* _Written exercise_
Please reproduce word for word the section of the text below on calling Python from Go, starting at "This starts a" and ending at "install -e .".

* _Supplied text_
◆ ◆ ◆ ◆ ◆ ◆ ◆
That's it! You're now calling Python from Go without CGO or microservices.

Try the demo in this repo

If you cloned this repository, you can run a working end to end example without installing a Python package by using the bundled worker module.

This starts a Python worker from examples/basic/worker.py and calls it from Go. The example adjusts PYTHONPATH to import the local worker/python/pyproc_worker package.

📚 Detailed Usage Guide

go get github.com/YuminosukeSato/pyproc@latest
# Install from PyPI
pip install pyproc-worker

# Or install from source
cd worker/python
pip install -e .
cfg := pyproc.WorkerConfig{
    ID:           "worker-1",
    SocketPath:   "/tmp/pyproc.sock",
    PythonExec:   "python3",           // or path to virtual env
    WorkerScript: "path/to/worker.py",
    StartTimeout: 30 * time.Second,
    Env: map[string]string{
        "PYTHONUNBUFFERED": "1",
        "MODEL_PATH": "/models/latest",
    },
}
poolCfg := pyproc.PoolConfig{
    Workers:        4,                    // Number of Python processes
    MaxInFlight:    10,                   // Max concurrent requests per worker
    HealthInterval: 30 * time.Second,     // Health check frequency
}

Python Worker Development

from pyproc_worker import expose, run_worker

@expose
def add(req):
    """Simple addition function"""
◆ ◆ ◆ ◆ ◆ ◆ ◆
* _Given records_
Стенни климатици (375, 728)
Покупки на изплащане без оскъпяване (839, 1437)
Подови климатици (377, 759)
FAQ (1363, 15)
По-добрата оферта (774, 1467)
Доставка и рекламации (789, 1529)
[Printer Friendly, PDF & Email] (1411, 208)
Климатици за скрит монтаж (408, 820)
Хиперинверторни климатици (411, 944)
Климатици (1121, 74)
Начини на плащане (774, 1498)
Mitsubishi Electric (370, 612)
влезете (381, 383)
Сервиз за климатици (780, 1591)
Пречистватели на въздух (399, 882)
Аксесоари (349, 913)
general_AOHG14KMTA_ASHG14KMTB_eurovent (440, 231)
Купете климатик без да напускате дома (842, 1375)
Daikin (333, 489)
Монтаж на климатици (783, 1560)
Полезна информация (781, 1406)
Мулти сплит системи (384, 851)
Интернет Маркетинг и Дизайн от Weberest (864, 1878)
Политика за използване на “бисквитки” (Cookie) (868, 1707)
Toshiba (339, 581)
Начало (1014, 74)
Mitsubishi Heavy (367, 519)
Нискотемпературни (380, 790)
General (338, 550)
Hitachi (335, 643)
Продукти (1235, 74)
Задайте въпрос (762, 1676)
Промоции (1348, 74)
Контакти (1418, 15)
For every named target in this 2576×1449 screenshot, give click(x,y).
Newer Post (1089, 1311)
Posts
◆ ◆ ◆ ◆ ◆ ◆ ◆
* _Solved problem_
This starts a Python worker from examples/basic/worker.py and calls it from Go. The example adjusts PYTHONPATH to import the local worker/python/pyproc_worker package.

📚 Detailed Usage Guide

go get github.com/YuminosukeSato/pyproc@latest
# Install from PyPI
pip install pyproc-worker

# Or install from source
cd worker/python
pip install -e .